Set down only the lines from the one containing "Instruction: Open the Columns button" through the final line of the entries below, exactly as they stand, with no pictures.

[[ Data records, beginning ]]

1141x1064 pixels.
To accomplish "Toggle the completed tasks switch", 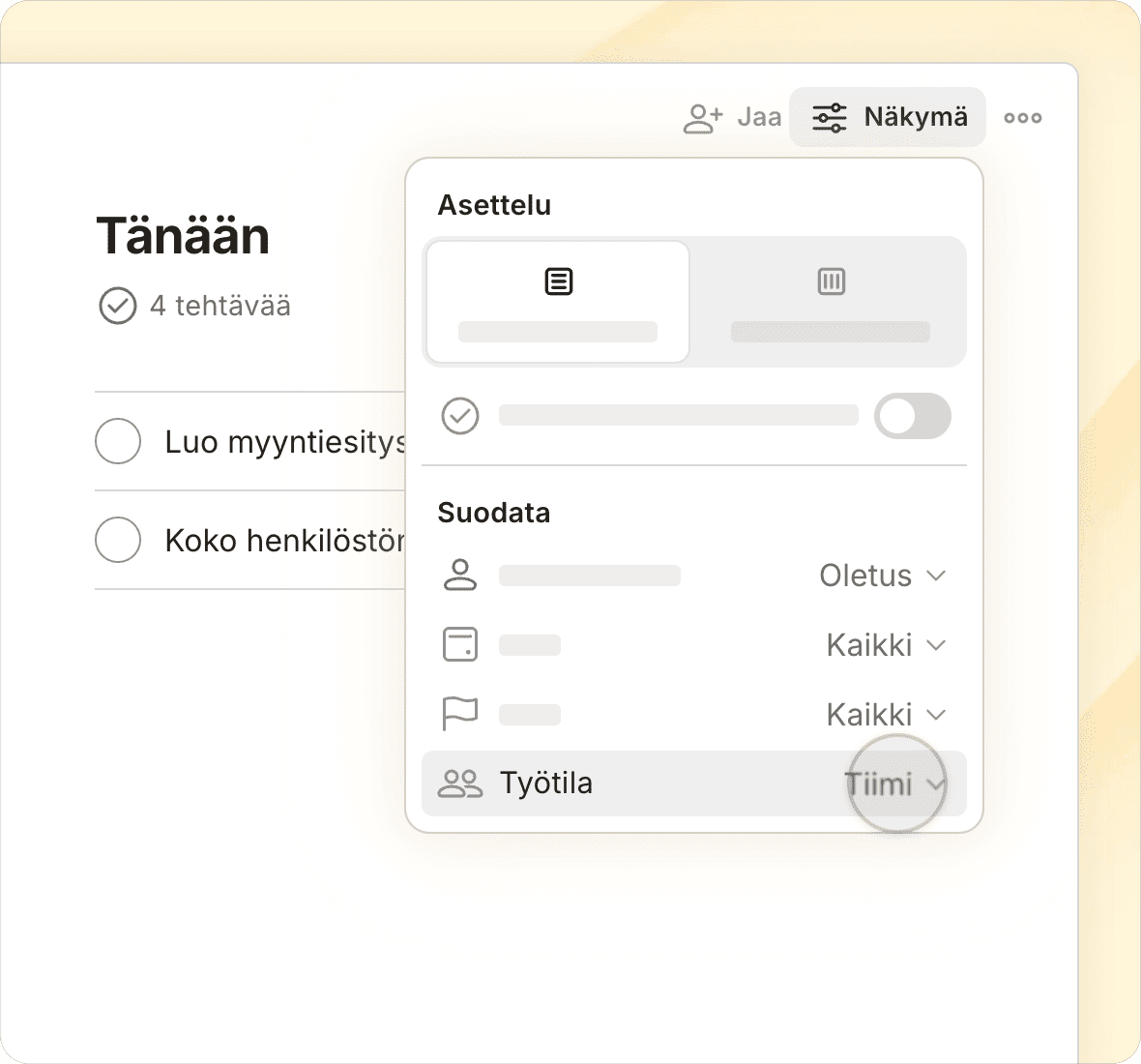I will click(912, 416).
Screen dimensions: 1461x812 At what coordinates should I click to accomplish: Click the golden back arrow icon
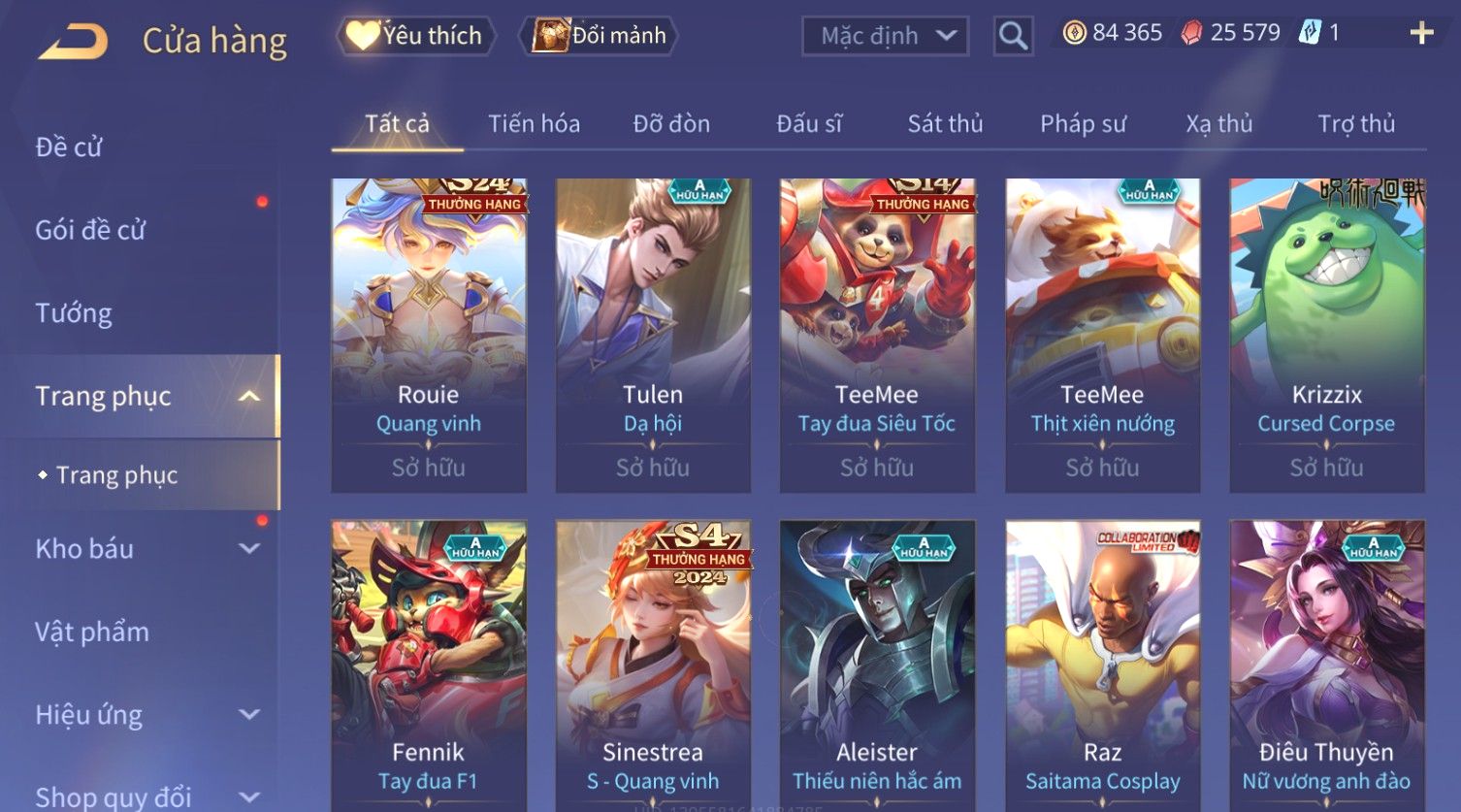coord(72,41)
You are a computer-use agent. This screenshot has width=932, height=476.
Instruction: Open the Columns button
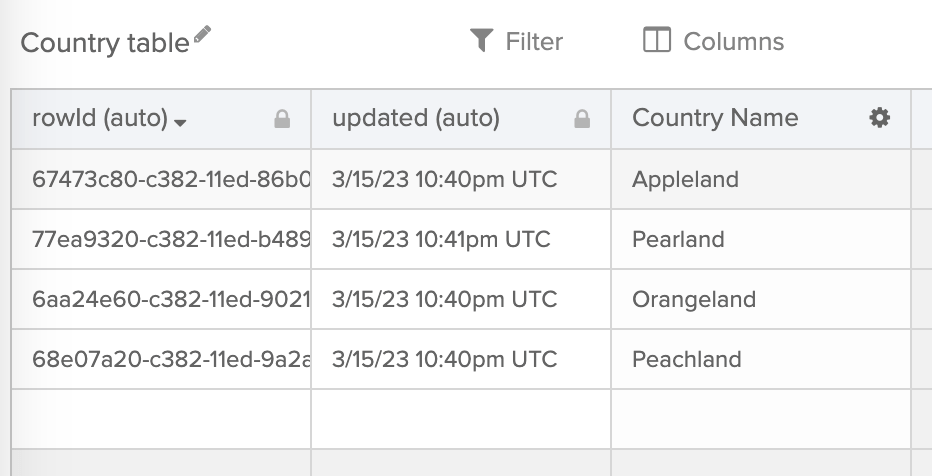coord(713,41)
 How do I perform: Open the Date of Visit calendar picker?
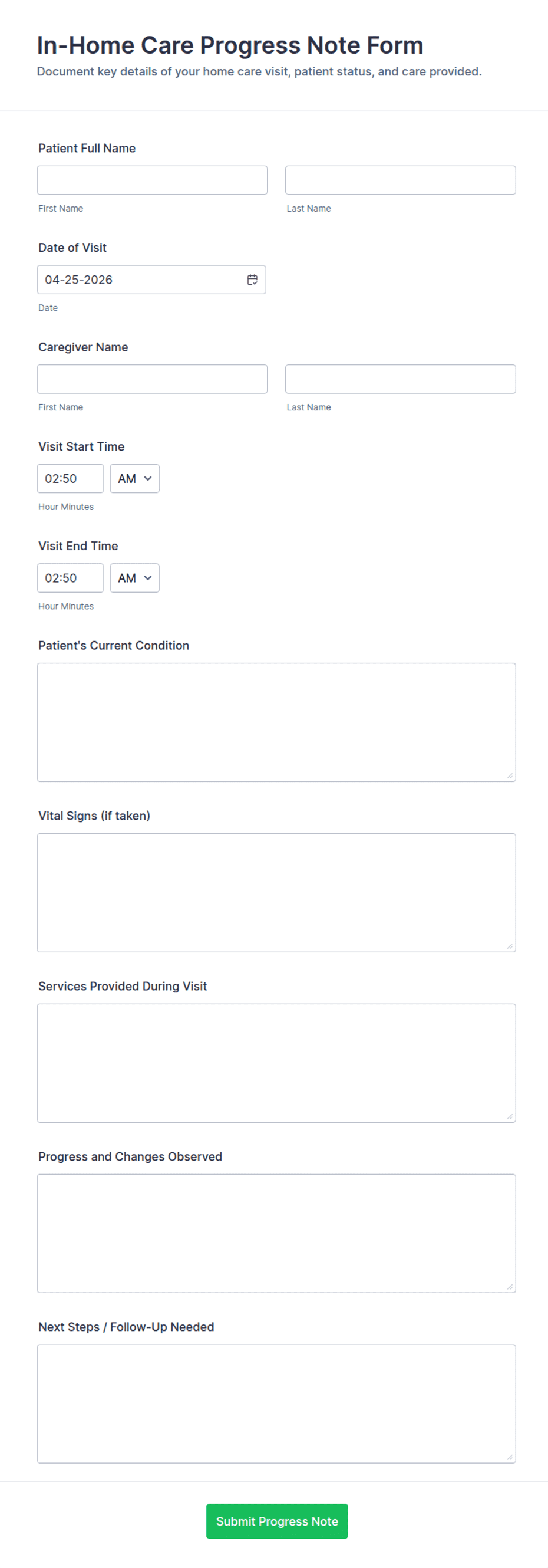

[[ Data records, end ]]

* [Result]
Instruction: Open the Columns button
coord(713,41)
 How do I perform: Open the Date of Visit calendar picker?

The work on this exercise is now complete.